Enviada em 24/09/2021

No ano de 1888, o Brasil proibiu a escravidão de negros no país sendo a última nação das Américas a exercer tal medida. Na contemporaneidade, o atraso na criação de uma sociedade racialmente igualitária se mantém, sustentado pelo racismo rotineiro no país. Assim, é essencial buscar caminhos, como o investimento em uma educação crítica e a valorização da cultura afrodescendente, para combater o preconceito racial brasileiro.

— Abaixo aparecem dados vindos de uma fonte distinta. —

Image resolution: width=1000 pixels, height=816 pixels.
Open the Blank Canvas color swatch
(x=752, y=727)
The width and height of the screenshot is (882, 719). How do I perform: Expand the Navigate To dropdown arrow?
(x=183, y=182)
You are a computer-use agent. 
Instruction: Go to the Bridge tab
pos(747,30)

Primeiramente, é fundamental discutir a capacidade educacional de criar uma sociedade mais igualitária racialmente. Para expandir esse viés é importante conhecer a teoria do pedagogo Paulo Freire, a qual assegura a condição transformadora da educação quando ela é usada para estimular o pensamento crítico e consciente. Nessa realidade, é plausível conectar um ensino conscientizador com uma sociedade que reconhece seus preconceitos e luta para combatê-los diariamente. Isso ocorre porque uma educação que aguça a criticidade é capaz de fazer o cidadão perceber sua realidade de uma forma mais profunda e assim ver os pequenos e grandes atos preconceituosos que sustentam todo o sistema racista. Em suma, é notória a necessidade de investir em um ensino mais consciente e crítico para combater o racismo no Brasil.

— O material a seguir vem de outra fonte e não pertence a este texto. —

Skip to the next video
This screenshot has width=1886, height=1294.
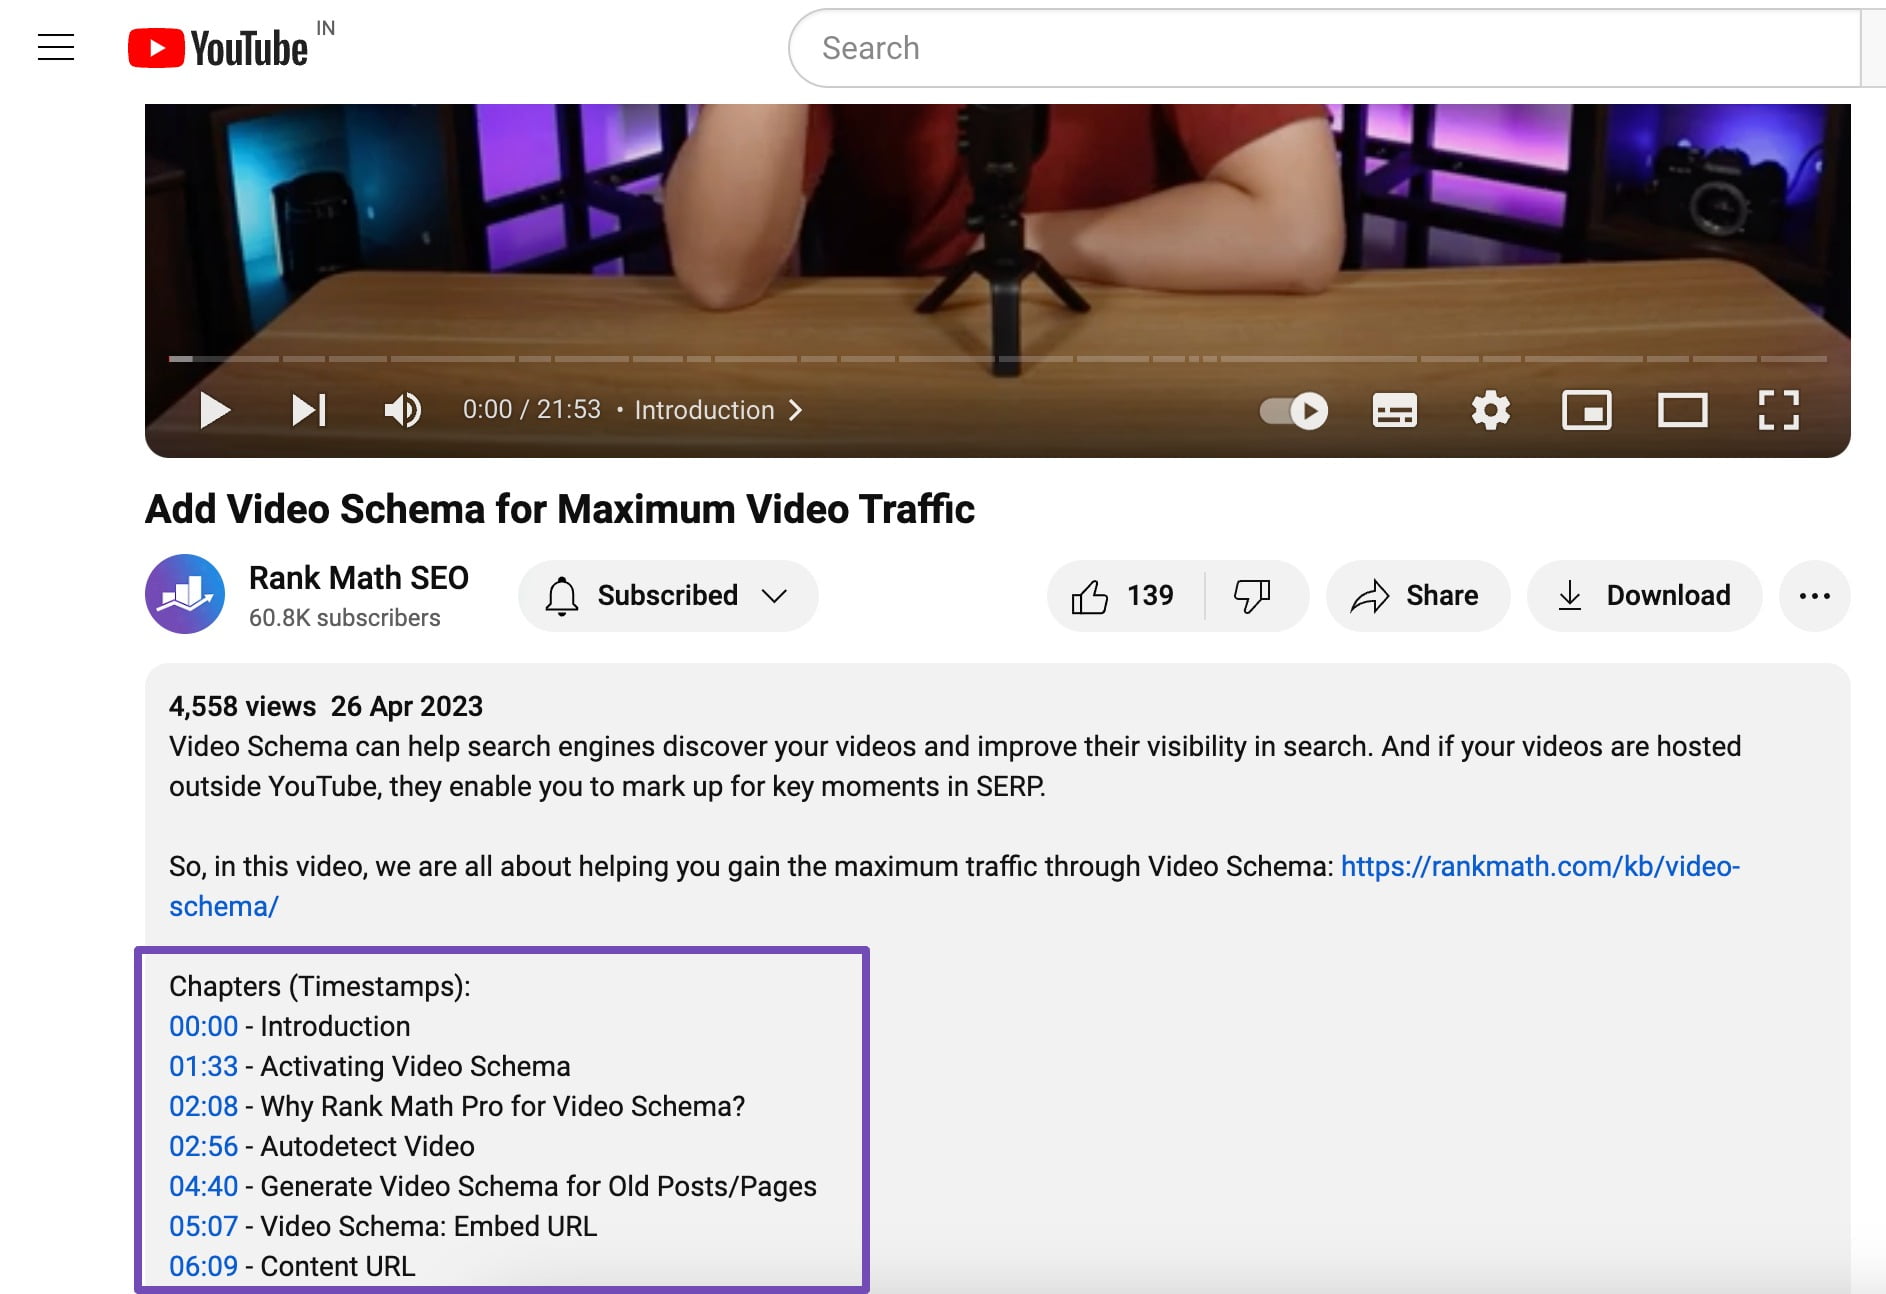(x=308, y=410)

Ademais, é vital debater a responsabilidade da valorização da cultura afrodescente na construção de uma realidade menos racista. Uma forma de expandir essa concepção é pelo conhecimento da ideia do sociólogo Bakhtin, a qual foi nomeada de “carnavalização” e define o conceito de criar humar sobre um tema que deveria ser levado a sério. Nesse contexto, é possível reconhecer a tendência racista da sociedade de tratar algumas das tradições afrobrasileiras de forma humorística e superficial sem reconhecer a seriedade por trás de cada parte da cultura e, por isso, recusando a valorização respeitosa e consciente. Sendo assim, é compreensível a importância de buscar valorizar respeitosamente a cultura afrodescendente para combater o racismo ainda existente no Brasil.

Portanto, haja vista o constante atraso brasileiro na criação de uma sociedade racialmente igualitária, é imprescindível que o Ministério da Educação, responsável pelo formação educativa dos cidadãos, invista na adição ao currículo escolar de um ensino que estimule a criticidade e consciência. Tal medida deve ser executada por meio de aulas no estilo “Freiriano” que se baseiem em problemas sociais reais buscando debatê-los com a mediação de professores. Além disso, é necessário que o Governo busque valorizar a cultura afrodescendente brasileira, por intermédio de feiras culturais anuais com palestras, shows musicais e apresentações de dança, em instituições educacionais, os quais devem expor o contexto cultural e informar acerca dele. Tudo isso a fim de criar um Brasil mais igualitário e combater o racismo impregnado na sociedade desde os tempos coloniais.